The hard medicine Volcker implemented to cure the ailing economy did not result in instant gratification. During the early 1980s, unemployment had reached its highest level since the Great Depression. Times were tough, and if it wasn’t for the market’s incredible comeback, Reagan could have easily lost his chance at a second term. However, Volcker understood that sometimes the best solution for a struggling economy was a natural economic contraction. Similarly, sometimes the best cure for a failing corporation is not bailout, but Chapter 11 bankruptcy, which produces a far more efficient and competitive industry. Sometimes, the most effective way to jump-start an economy and produce long term economic growth is for a government to forego short term revenue and cut taxes, as seen in the economic policy of President Kennedy. And sometimes the special interest lobbies and ideological whims of a party must be put aside in the pursuit of pragmatic, long-term solutions.

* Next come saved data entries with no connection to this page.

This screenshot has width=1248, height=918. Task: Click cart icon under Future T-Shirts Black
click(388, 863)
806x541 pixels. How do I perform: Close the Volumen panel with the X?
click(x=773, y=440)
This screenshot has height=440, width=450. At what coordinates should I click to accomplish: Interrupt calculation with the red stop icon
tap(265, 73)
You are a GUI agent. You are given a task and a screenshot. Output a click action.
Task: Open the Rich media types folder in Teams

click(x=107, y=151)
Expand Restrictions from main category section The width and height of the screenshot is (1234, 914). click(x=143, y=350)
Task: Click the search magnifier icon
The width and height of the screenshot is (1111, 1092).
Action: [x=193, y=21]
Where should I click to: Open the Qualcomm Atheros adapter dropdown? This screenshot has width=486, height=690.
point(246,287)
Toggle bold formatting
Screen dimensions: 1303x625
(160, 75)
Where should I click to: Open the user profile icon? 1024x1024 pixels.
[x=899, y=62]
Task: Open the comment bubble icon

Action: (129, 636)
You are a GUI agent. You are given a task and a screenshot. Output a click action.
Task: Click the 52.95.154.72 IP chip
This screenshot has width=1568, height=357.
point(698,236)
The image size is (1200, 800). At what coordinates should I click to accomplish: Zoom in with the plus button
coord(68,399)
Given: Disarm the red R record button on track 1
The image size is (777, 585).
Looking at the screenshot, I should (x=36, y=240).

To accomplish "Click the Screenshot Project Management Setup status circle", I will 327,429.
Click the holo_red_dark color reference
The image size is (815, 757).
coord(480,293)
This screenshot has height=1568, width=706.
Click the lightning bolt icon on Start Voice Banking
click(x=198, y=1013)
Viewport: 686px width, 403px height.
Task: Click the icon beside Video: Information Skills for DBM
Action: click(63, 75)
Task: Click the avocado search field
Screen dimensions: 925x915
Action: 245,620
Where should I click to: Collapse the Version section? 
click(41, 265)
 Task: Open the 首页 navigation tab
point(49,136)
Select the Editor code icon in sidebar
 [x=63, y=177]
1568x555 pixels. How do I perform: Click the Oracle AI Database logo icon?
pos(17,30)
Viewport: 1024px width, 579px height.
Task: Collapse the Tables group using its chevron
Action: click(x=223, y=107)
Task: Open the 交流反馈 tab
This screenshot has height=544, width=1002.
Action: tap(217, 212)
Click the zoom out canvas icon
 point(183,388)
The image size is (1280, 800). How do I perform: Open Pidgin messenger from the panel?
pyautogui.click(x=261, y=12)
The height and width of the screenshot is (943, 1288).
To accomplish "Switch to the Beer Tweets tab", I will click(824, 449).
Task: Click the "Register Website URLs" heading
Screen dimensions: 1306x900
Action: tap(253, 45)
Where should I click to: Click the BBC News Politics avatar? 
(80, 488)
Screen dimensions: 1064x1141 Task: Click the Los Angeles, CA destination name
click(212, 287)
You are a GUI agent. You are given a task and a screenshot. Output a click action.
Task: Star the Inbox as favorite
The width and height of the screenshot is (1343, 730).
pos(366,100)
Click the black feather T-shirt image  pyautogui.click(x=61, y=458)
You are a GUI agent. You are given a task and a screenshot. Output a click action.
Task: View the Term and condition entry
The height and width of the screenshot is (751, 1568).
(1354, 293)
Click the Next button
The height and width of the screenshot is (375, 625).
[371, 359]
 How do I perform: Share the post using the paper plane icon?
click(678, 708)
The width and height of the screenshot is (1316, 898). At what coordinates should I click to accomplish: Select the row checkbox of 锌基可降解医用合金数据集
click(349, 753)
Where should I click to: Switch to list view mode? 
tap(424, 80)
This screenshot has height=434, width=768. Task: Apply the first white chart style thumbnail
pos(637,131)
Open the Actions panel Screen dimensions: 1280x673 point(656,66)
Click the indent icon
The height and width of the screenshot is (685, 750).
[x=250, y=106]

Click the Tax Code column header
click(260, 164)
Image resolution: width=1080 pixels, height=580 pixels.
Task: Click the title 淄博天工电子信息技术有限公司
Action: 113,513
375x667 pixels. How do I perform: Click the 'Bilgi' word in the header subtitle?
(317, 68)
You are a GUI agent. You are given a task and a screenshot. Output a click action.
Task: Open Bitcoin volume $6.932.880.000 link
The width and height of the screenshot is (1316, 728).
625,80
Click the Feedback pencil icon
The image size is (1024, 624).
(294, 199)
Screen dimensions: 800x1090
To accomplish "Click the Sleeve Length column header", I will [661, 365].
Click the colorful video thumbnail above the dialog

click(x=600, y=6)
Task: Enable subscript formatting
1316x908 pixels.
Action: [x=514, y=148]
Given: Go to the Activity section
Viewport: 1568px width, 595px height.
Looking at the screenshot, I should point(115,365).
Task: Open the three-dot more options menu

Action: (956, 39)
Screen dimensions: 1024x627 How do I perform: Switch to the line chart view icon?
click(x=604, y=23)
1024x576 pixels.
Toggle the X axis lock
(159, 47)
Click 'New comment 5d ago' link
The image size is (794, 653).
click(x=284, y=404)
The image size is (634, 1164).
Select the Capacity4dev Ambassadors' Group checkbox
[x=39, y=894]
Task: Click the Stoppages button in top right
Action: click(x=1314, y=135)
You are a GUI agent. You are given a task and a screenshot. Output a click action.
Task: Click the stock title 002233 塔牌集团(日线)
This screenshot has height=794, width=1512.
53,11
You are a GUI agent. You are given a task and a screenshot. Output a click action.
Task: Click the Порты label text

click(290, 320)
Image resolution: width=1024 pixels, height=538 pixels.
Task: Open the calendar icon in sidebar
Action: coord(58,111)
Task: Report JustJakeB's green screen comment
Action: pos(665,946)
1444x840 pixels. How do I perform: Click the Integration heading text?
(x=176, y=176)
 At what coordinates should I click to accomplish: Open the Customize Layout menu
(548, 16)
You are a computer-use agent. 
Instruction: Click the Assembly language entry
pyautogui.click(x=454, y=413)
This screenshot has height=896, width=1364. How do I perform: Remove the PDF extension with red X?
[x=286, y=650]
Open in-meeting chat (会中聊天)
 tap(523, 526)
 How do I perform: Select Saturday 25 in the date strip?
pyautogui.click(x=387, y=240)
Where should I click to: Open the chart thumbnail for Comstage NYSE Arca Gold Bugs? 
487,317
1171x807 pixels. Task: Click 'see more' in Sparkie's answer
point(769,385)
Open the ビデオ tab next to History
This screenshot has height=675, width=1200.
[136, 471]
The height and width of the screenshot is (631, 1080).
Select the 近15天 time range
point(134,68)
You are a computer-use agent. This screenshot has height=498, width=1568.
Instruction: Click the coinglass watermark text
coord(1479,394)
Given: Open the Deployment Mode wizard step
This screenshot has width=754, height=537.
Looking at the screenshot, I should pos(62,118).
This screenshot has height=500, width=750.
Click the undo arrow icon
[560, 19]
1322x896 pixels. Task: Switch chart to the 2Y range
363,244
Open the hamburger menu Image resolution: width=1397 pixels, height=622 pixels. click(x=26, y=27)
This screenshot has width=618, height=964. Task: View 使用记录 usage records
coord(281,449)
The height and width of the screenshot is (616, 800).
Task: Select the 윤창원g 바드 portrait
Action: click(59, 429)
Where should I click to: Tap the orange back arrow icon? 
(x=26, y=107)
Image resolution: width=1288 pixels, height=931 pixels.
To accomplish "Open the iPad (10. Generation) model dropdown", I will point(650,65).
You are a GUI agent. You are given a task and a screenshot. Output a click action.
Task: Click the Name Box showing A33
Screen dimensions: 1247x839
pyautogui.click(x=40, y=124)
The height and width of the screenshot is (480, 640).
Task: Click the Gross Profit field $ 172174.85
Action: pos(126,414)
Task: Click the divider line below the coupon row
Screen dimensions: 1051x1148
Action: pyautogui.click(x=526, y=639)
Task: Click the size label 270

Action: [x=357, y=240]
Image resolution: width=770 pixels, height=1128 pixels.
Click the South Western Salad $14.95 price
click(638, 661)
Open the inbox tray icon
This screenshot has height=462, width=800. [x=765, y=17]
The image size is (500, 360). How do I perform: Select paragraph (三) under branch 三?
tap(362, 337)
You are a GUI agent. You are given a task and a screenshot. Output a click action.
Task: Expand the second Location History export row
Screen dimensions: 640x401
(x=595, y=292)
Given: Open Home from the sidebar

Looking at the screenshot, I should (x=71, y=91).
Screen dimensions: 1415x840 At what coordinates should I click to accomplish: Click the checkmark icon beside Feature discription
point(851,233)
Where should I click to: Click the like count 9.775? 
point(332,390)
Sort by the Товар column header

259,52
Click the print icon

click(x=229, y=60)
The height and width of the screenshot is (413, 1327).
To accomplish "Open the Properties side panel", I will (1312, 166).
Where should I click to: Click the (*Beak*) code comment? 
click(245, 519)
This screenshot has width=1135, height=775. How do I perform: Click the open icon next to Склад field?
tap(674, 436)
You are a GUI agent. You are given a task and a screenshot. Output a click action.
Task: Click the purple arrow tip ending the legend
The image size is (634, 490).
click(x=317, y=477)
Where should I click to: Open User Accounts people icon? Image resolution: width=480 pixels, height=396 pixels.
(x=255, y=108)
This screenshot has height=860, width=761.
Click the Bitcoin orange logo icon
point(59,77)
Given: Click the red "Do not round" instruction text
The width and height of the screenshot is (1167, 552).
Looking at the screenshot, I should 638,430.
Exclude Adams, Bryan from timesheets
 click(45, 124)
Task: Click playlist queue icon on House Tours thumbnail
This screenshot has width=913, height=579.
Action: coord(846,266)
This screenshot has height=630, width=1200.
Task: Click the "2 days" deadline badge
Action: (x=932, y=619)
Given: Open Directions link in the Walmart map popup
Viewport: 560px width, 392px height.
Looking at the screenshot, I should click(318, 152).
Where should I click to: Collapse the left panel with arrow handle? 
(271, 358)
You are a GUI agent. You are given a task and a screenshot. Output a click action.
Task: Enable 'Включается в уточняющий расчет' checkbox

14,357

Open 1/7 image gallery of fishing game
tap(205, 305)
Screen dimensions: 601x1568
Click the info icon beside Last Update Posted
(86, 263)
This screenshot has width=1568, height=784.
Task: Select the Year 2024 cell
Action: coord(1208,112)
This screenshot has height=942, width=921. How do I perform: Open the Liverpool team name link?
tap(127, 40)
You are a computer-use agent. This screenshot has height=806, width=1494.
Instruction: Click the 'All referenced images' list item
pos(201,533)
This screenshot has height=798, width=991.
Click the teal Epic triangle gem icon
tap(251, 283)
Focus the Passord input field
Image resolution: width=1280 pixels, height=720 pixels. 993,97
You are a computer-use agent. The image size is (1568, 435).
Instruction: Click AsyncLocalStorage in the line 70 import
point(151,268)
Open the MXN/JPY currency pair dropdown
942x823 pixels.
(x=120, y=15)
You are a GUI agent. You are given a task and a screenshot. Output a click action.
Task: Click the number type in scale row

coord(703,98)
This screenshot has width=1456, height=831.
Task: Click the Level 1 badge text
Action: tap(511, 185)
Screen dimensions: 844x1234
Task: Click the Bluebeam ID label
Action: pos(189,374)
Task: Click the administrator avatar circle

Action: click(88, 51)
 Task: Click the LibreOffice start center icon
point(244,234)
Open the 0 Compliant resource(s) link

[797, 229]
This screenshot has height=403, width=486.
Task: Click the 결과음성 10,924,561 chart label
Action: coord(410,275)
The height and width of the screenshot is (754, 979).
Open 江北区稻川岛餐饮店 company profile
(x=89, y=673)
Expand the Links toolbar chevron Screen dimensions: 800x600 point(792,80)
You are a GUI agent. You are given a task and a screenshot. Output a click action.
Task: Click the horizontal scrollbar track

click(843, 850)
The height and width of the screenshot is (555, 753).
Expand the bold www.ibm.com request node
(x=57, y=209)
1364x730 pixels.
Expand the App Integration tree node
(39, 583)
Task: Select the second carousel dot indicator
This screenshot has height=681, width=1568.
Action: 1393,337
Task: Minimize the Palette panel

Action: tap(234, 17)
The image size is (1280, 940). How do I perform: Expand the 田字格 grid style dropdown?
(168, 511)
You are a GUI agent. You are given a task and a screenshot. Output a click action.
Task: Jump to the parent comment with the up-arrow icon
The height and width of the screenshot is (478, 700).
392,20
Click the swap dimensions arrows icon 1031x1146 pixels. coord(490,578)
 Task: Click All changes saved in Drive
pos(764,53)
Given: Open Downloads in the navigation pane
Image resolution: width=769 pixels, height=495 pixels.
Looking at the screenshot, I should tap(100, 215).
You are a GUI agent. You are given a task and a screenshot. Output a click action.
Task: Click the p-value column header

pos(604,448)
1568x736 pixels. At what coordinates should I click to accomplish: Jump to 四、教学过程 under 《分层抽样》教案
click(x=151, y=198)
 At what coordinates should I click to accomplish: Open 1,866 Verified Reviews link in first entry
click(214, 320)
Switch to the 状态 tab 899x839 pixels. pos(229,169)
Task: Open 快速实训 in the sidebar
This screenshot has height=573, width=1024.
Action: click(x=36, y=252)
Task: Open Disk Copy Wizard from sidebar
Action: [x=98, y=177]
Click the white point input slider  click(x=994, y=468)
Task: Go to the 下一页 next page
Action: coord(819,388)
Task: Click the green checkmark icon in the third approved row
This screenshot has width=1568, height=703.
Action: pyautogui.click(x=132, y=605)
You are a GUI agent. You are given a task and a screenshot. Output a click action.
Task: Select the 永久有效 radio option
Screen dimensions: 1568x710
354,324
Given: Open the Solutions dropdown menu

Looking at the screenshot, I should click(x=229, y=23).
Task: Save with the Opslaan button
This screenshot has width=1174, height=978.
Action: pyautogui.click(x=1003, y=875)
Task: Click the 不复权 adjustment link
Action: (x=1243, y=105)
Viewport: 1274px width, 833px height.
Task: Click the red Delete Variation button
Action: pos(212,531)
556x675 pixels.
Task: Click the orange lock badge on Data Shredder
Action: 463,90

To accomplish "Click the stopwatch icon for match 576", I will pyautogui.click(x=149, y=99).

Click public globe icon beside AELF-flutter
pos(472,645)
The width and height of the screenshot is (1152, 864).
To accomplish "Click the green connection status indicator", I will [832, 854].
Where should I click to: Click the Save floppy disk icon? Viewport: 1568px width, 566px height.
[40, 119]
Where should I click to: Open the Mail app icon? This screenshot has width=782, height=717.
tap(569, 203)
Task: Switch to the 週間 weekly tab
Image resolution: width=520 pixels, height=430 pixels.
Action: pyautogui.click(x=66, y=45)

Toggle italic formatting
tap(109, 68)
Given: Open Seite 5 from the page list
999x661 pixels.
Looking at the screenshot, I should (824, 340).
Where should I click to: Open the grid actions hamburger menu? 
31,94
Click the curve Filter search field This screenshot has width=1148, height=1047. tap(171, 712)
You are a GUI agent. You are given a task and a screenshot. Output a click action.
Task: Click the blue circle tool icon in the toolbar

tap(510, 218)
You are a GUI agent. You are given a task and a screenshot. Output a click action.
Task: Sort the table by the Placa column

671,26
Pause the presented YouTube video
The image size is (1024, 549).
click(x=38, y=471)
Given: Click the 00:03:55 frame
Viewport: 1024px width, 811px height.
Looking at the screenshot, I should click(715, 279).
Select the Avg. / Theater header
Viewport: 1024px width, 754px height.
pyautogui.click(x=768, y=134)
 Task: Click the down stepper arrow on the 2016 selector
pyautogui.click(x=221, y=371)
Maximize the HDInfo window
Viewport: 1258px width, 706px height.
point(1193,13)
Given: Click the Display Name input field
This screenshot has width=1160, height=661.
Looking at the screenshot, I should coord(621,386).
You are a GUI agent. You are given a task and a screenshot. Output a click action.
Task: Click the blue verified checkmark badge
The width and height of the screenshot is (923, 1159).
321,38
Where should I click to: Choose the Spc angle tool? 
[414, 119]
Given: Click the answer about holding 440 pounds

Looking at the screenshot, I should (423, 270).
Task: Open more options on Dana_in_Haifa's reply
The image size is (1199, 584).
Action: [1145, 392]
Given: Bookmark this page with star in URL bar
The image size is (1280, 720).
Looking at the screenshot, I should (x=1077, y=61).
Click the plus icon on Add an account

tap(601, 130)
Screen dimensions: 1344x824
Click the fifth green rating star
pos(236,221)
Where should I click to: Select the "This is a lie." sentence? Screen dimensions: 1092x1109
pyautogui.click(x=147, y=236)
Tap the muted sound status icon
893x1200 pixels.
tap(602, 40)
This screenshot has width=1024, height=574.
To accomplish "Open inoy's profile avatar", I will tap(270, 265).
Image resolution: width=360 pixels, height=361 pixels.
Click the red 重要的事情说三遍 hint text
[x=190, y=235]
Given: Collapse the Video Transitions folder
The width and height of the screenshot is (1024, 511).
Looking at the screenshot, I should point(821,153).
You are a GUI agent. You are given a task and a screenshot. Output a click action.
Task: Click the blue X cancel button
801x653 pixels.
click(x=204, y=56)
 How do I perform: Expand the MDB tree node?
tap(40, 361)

Obama’s selection of Volcker suggests that he understands this need to focus on long-term answers, or at the very least, is willing to have somebody on his Economic Advisory Board that will continually remind him of it. While Obama will ultimately be the policy maker within his administration, it is encouraging to know that he is unafraid of a diverse range of thought within the White House, nor is he threatened by filling his cabinet with experienced Washington veterans. If Obama listens to the advice of Volcker and conquers this economic downturn with sensible pro-growth policies, he will have far more allies than enemies come 2012.